Mahmood injured two people during the 2020 attack, which came five years after 12 members of staff at the satirical weekly were gunned down for publishing the cartoons. An 18-year-old Pakistani said he wanted to avenge the republication of cartoons of the Prophet.
Four more Pakistanis were arrested in December 2020 by French authorities for their suspected links to the meat cleaver attack in late September that year by a young Pakistani outside the former offices of the Charlie Hebdo weekly that wounded two people.
The arrests were conducted two days after a Paris court convicted 13 accomplices of the jihadist gunmen who massacred staff in January 2015 at Charlie Hebdo, which had published cartoons of Prophet Muhammad (PBUH).
The latest arrests add to the long chart of crime data involving Pakistani nationals, some legal migrants, but also ones entering Europe via land or sea route, taking to crime. Many fall victims to propaganda by Jihadi groups or the perceived Islamophobia, taking to crime with a cause.
Theft, smuggling, drug peddling, violence and many other reasons are behind the rise in the incidence of crime by Pakistani nationals who find crime an easy way to survive in hostile social and economic conditions. Obviously, they bring a bad name to their country.
The government and the missions abroad are of not much help, leaving those arrested without legal assistance to defend themselves, Justice Project, a Pakistani NGO said.
Over 618,000 Pakistani nationals have faced deportation from 138 countries in the world since 2015, available data shows. Reasons behind such massive deportation include criminal activities, involvement in terrorism and entering countries illegally or by producing fake documents.

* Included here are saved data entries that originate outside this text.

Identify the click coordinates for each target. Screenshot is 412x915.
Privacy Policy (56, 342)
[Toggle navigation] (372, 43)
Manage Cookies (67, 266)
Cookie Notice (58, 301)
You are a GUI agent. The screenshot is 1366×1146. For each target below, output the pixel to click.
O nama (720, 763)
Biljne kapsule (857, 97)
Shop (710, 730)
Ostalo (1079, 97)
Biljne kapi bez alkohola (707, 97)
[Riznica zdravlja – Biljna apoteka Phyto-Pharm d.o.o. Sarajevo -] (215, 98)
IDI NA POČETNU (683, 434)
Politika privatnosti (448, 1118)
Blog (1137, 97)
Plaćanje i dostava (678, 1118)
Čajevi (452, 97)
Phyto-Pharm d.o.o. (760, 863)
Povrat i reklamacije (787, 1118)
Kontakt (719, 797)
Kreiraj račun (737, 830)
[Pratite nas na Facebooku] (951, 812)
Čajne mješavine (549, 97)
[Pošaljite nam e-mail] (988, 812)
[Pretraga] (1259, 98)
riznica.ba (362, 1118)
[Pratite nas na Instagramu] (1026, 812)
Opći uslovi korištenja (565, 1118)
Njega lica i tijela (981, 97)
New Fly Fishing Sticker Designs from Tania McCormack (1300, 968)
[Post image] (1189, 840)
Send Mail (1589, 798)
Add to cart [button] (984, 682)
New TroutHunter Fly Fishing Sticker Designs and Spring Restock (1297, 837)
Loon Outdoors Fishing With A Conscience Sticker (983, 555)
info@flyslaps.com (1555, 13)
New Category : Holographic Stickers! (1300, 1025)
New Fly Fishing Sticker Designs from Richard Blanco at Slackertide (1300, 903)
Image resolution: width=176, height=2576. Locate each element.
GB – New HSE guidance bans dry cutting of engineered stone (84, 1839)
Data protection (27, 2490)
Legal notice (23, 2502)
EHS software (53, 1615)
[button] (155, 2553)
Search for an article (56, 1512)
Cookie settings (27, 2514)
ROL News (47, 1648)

Organized human trafficking rackets in Pakistani are involved in myriad immigration malpractices for decades. This was established in global incidents, including 9/11 in 2001, the terror attack on the British Rail network in July 2007 and later, the terror attacks in Mumbai in 2008.
Pakistanis have been found involved in crimes even in fellow-Muslim nations across West Asia including most prominently Saudi Arabia, the home to Islam's highest shrines. Riyadh has been routinely detaining, trying, imprisoning and releasing thousands of Pakistanis, the Pakistani NGO said.
Saudi Crown Prince Mohammed Bin Salman, on his last visit to Pakistan, was requested at the highest level to grant a pardon. He obliged by allowing the release of nearly 3,000 Pakistani prisoners, though not all.
In the latest case, the Italian Police said it began the probe in Genoa because one of the suspects lives in the area. Months of "wiretaps, stakeouts, tailing suspects and comparing numerous data with police in other countries" revealed other members of the gang in other parts of Italy, France and Spain, it said.